## To do
**a.** Summarize the passage on Toipahautea in two sentences.
**b.** In the passage on Toipahautea, which geological deposit has yielded this whale?
**c.** Pull out the part of the passage on Toipahautea starting with "Toipahautea is a" and going on through "Horopeta and Whakakai.", word for word.

## Selected text
________________________

Toipahautea Temporal range: Late Oligocene, 27.5 Ma PreꞒ Ꞓ O S D C P T J K Pg N ↓

Scientific classification
- Domain: Eukaryota
- Kingdom: Animalia
- Phylum: Chordata
- Class: Mammalia
- Order: Artiodactyla
- Infraorder: Cetacea
- Parvorder: Mysticeti
- Genus: †Toipahautea Tsai and Fordyce, 2018
- Type species: Toipahautea waitaki Tsai and Fordyce, 2018

= Toipahautea =

Extinct genus of whales

Toipahautea is a genus of baleen whale from the Late Oligocene (Chattian) Kokoamu Greensand of New Zealand.

==Classification==
Phylogenetic analysis recovers Toipahautea outside crown Mysticeti but more derived than Eomysticetidae, like Horopeta and Whakakai.

==Description==
Diagnostic features of Toipahautea include: massive periotic; well-developed superior process of the periotic; prominent elongation of dorsomedial margin of the internal acoustic meatus; prominent fissure between the fenestra rotunda and the aperture for the cochlear aqueduct; small medial posterior sulcus; the presence of the anteroexternal foramen; the presence of the sigmoidal cavity; the presence of the elliptical foramen; horizontal sigmoidal cleft far anterior than the anterior margin of the sigmoidal process; posteromedial margin of the bulla orienting slightly anteromedially.

==Paleobiology==
Toipahautea has been recovered in the same deposits that have also yielded the primitive odontocetes Awamokoa, Austrosqualodon, Otekaikea, and Waipatia, the eomysticetids Matapanui, Tohoraata, Tokarahia, and Waharoa, and the balaenomorphs Mauicetus, Whakakai, and Horopeta.

________________________

## Dataset excerpts
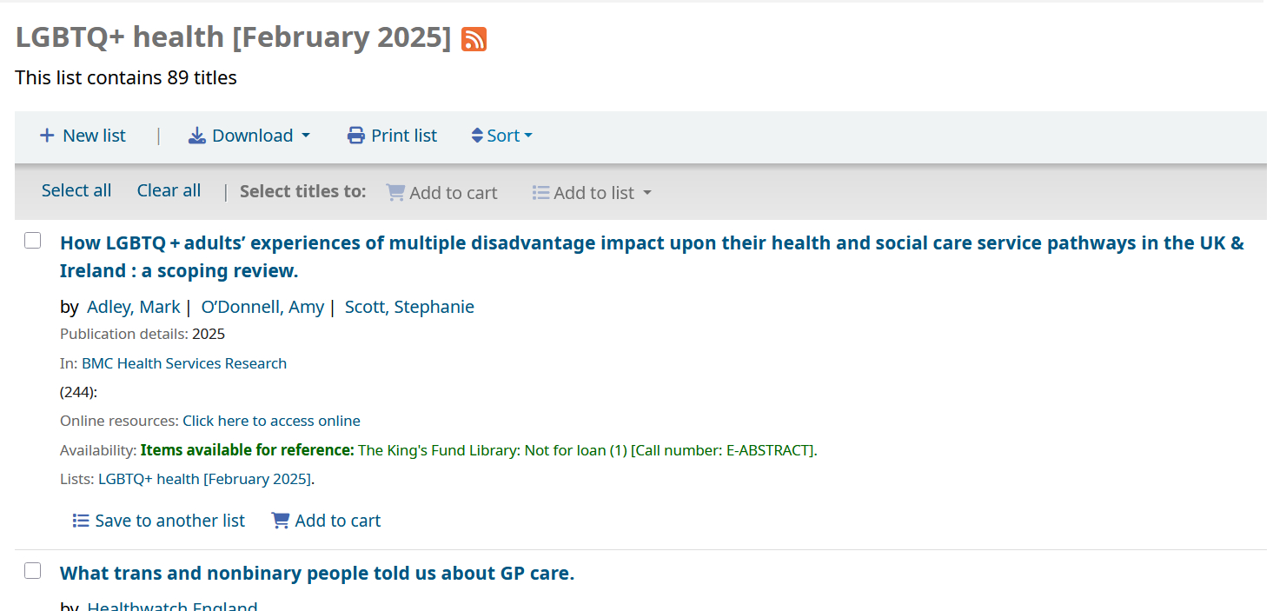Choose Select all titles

________________________

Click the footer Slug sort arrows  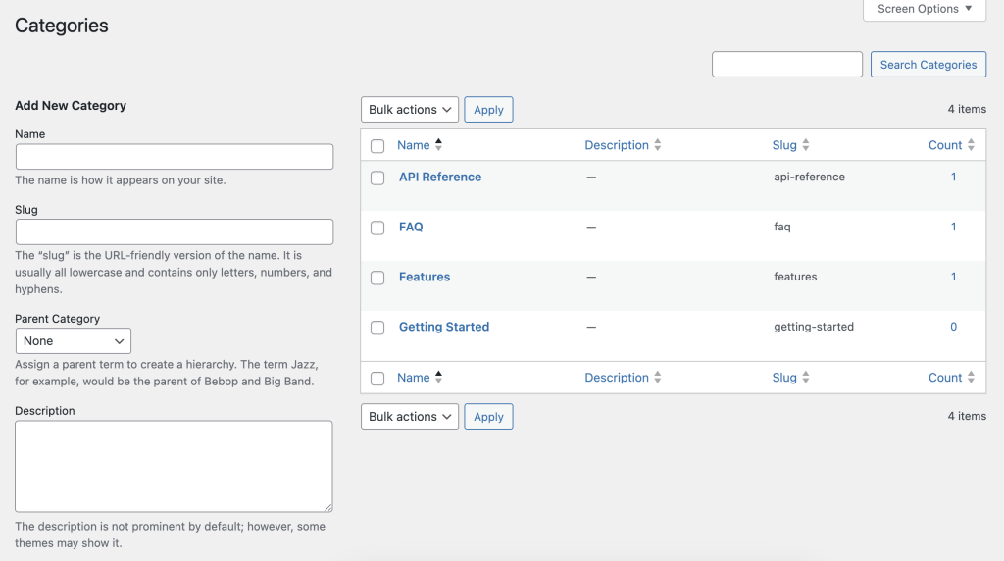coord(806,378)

________________________

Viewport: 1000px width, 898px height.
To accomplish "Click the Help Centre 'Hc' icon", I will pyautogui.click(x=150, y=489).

________________________

## Answers for each item
**a.** Toipahautea is an extinct genus of baleen whale from the Late Oligocene (Chattian) Kokoamu Greensand of New Zealand. Phylogenetic analysis places it outside crown Mysticeti but more derived than Eomysticetidae, like Horopeta and Whakakai.

**b.** The Late Oligocene (Chattian) Kokoamu Greensand of New Zealand.

**c.**
Toipahautea is a genus of baleen whale from the Late Oligocene (Chattian) Kokoamu Greensand of New Zealand.

==Classification==
Phylogenetic analysis recovers Toipahautea outside crown Mysticeti but more derived than Eomysticetidae, like Horopeta and Whakakai.